The Slatest

Rand Paul Scores an Early Victory in the GOP Primary Battle

Rand Paul jokes with guests at the Peppermill Restaurant & Fireside Lounge on January 16, 2015 in Las Vegas.

Photo by Ethan Miller/Getty Images

Jeb Bush will enter 2016 with plenty of advantages, but the first-in-the-West nominating contest likely won’t be one of them.

Nevada lawmakers this week opted against changing the state’s presidential caucus to a primary, a decision that runs counter to the wishes of Bush, Marco Rubio, and other GOP establishment-types who had hoped a switch would give them a better chance at posting a momentum-building victory there.

Caucuses require a good deal more effort and patience from voters than primaries, and as a result the contests tend to favor candidates that have built a network of highly motivated activists. That means preserving the caucus is good news for Rand Paul, whose legions of libertarian-leaning supporters are seen as the most likely to turn out in full force next February. It should also give a bit of boost to Mike Huckabee, Ted Cruz, and other candidates who make their living on the edge of the GOP mainstream. When turnout is in the single digits—it was around 8 percent among Nevada Republicans in the 2012 caucus—a few thousand diehards can mean a world of difference.

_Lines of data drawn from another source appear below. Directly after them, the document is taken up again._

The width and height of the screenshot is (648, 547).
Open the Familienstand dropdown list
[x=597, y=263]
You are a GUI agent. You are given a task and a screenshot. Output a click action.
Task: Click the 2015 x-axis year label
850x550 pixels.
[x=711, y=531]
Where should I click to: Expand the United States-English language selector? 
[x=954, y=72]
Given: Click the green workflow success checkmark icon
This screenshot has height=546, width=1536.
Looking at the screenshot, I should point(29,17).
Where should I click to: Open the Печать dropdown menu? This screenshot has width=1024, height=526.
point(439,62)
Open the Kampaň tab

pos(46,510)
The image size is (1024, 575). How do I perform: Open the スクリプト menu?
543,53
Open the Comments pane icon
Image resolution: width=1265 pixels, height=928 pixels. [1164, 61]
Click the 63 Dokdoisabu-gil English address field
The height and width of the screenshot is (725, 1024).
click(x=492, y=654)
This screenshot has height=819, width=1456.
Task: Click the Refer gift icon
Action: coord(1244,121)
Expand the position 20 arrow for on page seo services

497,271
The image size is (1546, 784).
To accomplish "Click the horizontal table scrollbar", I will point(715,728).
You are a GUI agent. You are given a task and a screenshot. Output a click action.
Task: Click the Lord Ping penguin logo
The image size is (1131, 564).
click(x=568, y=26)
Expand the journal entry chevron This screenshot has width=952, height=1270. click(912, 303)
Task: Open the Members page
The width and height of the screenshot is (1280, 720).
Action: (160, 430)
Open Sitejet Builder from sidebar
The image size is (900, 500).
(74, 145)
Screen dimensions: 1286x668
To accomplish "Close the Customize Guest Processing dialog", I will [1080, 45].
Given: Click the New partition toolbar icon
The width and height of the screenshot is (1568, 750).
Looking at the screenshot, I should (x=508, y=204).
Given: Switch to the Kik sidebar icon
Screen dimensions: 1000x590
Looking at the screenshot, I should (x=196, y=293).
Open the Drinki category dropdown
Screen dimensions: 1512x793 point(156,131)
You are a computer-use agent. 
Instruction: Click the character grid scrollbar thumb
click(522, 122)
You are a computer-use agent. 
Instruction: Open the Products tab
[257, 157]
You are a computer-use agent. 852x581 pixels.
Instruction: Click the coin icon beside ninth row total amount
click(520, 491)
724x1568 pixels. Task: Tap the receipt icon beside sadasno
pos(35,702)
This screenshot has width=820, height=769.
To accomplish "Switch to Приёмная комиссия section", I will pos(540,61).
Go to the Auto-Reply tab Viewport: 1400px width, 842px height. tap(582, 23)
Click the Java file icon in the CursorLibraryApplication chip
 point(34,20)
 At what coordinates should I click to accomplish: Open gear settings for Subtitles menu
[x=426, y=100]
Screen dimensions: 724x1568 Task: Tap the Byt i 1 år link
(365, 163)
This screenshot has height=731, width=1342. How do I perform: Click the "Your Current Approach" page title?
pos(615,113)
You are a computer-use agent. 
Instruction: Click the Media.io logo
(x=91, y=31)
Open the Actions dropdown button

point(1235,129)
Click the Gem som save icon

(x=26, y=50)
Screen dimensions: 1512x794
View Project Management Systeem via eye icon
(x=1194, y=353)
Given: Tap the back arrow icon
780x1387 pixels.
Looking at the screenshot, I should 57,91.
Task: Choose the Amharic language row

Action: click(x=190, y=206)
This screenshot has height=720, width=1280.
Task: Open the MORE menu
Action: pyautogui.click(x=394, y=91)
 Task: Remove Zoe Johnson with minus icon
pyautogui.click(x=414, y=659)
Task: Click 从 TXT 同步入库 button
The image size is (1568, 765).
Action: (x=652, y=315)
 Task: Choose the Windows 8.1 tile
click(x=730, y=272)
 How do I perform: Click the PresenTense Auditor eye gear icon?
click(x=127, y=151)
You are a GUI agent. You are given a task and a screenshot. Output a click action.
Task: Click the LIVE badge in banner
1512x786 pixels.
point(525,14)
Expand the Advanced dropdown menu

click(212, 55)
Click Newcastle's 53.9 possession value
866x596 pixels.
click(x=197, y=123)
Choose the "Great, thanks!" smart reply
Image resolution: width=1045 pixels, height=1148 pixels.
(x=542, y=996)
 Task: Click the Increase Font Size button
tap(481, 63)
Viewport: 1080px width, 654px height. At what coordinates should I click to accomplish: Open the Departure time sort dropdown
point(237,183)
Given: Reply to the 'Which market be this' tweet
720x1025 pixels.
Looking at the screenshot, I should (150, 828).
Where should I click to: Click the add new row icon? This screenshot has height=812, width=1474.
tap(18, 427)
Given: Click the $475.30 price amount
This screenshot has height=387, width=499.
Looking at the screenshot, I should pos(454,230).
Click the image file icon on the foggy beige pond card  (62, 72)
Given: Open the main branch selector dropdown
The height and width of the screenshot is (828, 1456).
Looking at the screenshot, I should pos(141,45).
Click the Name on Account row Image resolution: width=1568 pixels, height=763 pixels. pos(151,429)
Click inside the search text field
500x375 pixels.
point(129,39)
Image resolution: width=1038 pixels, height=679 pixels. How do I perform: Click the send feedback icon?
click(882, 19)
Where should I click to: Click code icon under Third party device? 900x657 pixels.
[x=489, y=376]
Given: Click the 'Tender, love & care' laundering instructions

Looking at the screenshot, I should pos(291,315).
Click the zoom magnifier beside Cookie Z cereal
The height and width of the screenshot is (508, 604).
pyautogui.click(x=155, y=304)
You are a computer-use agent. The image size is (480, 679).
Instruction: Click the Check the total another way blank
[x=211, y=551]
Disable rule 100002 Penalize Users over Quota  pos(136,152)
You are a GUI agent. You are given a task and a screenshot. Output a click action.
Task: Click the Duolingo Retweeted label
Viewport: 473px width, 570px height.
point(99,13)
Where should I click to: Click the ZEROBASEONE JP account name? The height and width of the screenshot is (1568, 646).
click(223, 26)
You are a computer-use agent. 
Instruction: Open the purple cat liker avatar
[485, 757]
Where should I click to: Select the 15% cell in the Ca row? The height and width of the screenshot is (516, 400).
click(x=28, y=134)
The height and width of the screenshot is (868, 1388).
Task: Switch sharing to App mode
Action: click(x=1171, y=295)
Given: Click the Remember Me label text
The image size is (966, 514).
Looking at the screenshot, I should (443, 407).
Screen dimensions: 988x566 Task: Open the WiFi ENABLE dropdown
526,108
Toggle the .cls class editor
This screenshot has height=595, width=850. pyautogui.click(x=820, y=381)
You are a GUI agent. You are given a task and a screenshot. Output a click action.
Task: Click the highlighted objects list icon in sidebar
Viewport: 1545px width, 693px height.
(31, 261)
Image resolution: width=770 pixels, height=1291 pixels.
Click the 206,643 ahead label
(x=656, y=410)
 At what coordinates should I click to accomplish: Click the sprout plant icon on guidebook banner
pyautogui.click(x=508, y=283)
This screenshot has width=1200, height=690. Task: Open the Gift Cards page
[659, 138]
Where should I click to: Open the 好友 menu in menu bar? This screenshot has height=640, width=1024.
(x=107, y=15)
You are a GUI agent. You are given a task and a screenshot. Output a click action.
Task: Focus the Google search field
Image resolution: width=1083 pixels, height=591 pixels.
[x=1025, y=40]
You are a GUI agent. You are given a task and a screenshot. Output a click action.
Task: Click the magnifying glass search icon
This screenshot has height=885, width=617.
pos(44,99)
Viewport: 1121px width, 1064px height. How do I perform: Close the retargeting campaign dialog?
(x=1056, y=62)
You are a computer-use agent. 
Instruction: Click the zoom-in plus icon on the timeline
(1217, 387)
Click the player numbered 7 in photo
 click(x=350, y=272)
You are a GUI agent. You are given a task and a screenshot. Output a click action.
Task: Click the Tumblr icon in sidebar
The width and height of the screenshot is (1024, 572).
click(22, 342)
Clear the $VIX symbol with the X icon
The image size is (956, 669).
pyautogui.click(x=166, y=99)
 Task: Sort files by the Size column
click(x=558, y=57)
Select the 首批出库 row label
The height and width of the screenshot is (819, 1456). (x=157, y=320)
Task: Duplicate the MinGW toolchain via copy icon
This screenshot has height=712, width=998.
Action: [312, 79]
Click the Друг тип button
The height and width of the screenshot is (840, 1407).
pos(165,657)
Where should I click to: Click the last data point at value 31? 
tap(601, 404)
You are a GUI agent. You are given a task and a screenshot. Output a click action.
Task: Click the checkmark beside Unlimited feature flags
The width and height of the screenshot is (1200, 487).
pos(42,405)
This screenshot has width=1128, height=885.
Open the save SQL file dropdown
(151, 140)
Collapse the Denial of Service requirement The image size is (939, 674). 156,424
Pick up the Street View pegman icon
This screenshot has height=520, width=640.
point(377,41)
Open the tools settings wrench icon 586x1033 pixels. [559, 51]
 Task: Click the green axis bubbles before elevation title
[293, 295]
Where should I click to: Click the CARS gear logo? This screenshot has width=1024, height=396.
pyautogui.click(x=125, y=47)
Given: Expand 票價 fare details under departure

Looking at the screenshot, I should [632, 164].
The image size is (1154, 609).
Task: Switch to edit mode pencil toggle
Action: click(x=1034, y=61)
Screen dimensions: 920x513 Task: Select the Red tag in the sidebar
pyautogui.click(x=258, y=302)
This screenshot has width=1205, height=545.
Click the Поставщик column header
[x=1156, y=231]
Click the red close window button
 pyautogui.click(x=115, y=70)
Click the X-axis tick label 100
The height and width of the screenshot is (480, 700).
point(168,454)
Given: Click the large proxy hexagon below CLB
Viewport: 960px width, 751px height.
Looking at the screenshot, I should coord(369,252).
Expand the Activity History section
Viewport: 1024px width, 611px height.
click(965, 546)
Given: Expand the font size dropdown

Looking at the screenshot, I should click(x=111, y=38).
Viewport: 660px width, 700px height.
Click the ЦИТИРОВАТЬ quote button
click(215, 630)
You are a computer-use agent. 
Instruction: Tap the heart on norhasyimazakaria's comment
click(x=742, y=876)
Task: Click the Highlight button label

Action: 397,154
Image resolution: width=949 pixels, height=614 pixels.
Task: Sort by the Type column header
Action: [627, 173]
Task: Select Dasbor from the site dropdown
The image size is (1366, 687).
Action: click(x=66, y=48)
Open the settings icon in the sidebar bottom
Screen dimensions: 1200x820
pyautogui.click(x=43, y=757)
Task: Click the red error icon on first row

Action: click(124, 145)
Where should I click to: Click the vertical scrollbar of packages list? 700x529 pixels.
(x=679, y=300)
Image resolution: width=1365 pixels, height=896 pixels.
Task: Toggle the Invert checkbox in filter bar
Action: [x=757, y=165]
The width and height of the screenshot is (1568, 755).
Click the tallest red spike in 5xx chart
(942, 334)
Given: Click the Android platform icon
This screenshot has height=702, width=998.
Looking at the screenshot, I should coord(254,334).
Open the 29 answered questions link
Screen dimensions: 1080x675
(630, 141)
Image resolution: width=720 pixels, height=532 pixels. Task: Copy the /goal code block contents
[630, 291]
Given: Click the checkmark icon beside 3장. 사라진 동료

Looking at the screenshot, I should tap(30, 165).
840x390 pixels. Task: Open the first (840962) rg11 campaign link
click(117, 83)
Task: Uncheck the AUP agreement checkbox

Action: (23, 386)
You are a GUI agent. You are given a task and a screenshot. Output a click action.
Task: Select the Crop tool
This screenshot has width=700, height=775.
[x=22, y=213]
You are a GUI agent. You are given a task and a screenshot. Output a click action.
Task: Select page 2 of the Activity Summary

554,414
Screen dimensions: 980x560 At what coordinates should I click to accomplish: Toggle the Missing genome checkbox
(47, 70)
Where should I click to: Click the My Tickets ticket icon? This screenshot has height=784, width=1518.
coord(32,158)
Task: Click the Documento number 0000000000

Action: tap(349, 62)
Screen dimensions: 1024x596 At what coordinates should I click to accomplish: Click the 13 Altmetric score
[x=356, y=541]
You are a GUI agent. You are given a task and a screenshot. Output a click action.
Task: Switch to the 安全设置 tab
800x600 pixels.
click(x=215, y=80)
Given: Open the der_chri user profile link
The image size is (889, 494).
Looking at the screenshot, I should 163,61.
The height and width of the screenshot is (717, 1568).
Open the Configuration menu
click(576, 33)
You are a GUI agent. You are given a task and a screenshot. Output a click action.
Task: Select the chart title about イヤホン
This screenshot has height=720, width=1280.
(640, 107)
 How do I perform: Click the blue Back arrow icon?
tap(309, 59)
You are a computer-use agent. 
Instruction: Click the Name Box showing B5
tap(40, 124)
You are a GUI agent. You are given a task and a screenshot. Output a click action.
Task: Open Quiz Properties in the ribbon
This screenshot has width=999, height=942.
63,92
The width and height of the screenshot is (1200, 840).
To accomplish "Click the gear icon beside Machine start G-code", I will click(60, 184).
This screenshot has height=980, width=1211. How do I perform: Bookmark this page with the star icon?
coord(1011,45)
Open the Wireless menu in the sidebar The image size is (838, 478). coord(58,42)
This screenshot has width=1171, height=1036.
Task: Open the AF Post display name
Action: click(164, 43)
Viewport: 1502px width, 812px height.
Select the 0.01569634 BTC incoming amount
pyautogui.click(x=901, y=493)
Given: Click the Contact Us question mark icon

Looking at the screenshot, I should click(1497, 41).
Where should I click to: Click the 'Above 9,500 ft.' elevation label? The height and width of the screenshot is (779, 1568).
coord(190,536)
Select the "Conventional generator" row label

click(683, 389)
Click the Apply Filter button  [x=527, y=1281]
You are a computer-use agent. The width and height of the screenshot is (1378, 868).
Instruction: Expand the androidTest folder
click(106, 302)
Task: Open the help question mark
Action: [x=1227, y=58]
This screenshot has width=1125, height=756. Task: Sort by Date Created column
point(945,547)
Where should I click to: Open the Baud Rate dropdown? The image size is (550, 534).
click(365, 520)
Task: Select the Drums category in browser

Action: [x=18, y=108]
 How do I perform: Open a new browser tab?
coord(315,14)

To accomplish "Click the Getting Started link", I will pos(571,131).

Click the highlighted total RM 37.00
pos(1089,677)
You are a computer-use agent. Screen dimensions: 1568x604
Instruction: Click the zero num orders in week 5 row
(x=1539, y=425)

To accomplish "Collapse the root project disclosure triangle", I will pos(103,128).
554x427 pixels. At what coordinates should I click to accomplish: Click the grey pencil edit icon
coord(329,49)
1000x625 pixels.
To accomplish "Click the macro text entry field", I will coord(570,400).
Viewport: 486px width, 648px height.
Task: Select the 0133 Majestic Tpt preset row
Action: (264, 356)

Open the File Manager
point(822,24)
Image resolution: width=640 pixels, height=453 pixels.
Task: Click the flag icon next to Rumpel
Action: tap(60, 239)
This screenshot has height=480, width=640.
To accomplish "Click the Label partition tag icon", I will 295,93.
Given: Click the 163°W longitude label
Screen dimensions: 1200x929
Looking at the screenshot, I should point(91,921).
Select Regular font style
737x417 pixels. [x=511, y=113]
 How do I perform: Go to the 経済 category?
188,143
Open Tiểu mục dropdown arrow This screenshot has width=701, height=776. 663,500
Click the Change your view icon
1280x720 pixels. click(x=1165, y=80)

Still, recent history suggests Paul shouldn’t celebrate just yet. Mitt Romney twice coasted to victory in the Nevada caucus, albeit with the help of the state’s large Mormon population, which accounts for roughly a quarter of GOP caucus-goers there. Meanwhile, Paul’s father, Ron, faired relatively well in the past two competitions—but despite locking up nearly 19 percent of the vote the last time around he was still bested by Newt Gingrich for second place on caucus night.

The biggest loser, meanwhile, is probably Bush. His friends and allies had reportedly lobbied Nevada lawmakers on his behalf to make the switch to a regular primary. That makes sense given that the former Florida governor could be sweating in early 2016 since two of the first three GOP contests—Iowa and South Carolina—will likely be decided by social conservatives, a demographic that hasn’t quite warmed to him. Still, even if Bush stumbles, his well-funded campaign should have more than enough cash to stay afloat for the next round.